*TASK INPUT*.
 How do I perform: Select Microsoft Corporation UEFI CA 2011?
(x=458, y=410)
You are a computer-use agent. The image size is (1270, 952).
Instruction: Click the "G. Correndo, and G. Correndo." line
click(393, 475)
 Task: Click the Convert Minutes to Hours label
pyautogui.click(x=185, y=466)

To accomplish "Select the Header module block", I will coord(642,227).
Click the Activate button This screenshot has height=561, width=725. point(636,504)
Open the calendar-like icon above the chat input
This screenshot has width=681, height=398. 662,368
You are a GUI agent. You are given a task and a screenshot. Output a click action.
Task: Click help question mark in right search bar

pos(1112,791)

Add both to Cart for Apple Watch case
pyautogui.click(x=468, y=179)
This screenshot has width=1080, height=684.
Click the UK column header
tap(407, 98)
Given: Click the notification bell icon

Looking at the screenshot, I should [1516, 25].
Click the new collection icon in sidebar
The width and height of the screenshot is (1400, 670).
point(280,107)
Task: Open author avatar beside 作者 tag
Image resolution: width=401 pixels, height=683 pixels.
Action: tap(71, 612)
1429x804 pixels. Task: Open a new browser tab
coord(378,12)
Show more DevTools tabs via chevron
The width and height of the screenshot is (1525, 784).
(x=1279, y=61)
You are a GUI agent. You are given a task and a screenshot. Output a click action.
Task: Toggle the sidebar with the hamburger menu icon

*AIM*. Revise the data from the line containing "You are a computer-use" through the end of the data, replacing "notification bell" with "alert bell" and leaving everything else unchanged.

*RESPONSE TO THIS EXERCISE*.
You are a computer-use agent. The image size is (1270, 952).
Instruction: Click the "G. Correndo, and G. Correndo." line
click(393, 475)
 Task: Click the Convert Minutes to Hours label
pyautogui.click(x=185, y=466)

To accomplish "Select the Header module block", I will coord(642,227).
Click the Activate button This screenshot has height=561, width=725. point(636,504)
Open the calendar-like icon above the chat input
This screenshot has width=681, height=398. 662,368
You are a GUI agent. You are given a task and a screenshot. Output a click action.
Task: Click help question mark in right search bar

pos(1112,791)

Add both to Cart for Apple Watch case
pyautogui.click(x=468, y=179)
This screenshot has width=1080, height=684.
Click the UK column header
tap(407, 98)
Given: Click the alert bell icon

Looking at the screenshot, I should [1516, 25].
Click the new collection icon in sidebar
The width and height of the screenshot is (1400, 670).
point(280,107)
Task: Open author avatar beside 作者 tag
Image resolution: width=401 pixels, height=683 pixels.
Action: tap(71, 612)
1429x804 pixels. Task: Open a new browser tab
coord(378,12)
Show more DevTools tabs via chevron
The width and height of the screenshot is (1525, 784).
(x=1279, y=61)
You are a GUI agent. You are given a task and a screenshot. Output a click action.
Task: Toggle the sidebar with the hamburger menu icon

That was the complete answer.